In a new effort to control violent gangs and get gang members off the streets, Honduras plans to build a 20,000-bed “mega-prison”.
The Latin American country of Honduras is considered one of the most dangerous countries in the world, with tens of thousands (116,000 according to some sources) of violent gang members in a population of less than 11 million, and it also usually tops lists of murders per 100,000 people.
Now, however, the country’s president, Xiomara Castro, has announced the construction of a “mega-prison” with up to 20,000 beds in an effort to combat both gang violence and an inadequate prison system.
In a televised speech Saturday, Castro presented a series of emergency measures, including plans to use the military more actively in the fight against organized crime, prosecute drug traffickers as terrorists, and build new facilities to reduce overcrowding as drug violence and other crimes continue to rise.
The leftist Castro’s plans to build a large-scale prison complex appear to be inspired by El Salvador’s President Nayib Bukele, who recently built Latin America’s largest prison – a facility with room for 40,000 inmates – as part of his campaign to make mass arrests of criminal gang members and get them off the streets.
Mass murder in prison
The Honduran president says the country’s security forces must “urgently carry out operations” against gangs in all parts of the country, adding that the country is now experiencing “the highest levels of gang violence, drug trafficking, money laundering” and other crimes.

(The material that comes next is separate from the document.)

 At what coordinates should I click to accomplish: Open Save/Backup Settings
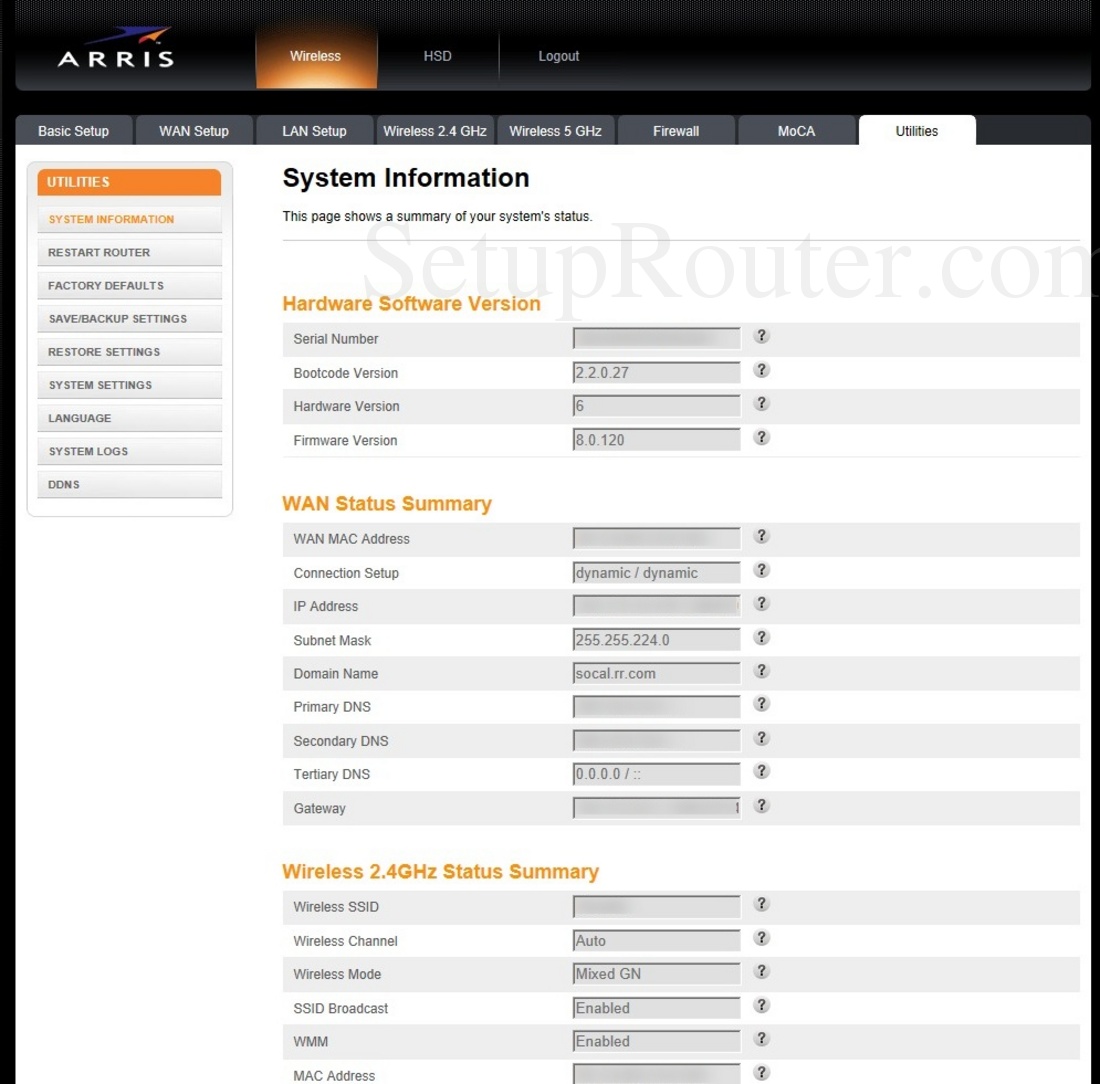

One example of gang violence occurred last year when 46 female inmates were burned, shot and hacked to death in a prison by female inmates belonging to a rival gang.
Members of the ‘Barrio 18’ gang managed to smuggle a large number of guns, machetes and flammable liquids into the prison and overpowered and tied up the guards. They then went to the cells where rival gang members were held and killed them one by one.
The mass murder led to a spiral of violence with another series of deadly attacks from both sides in the country, where between 10 and 15 people are murdered every day.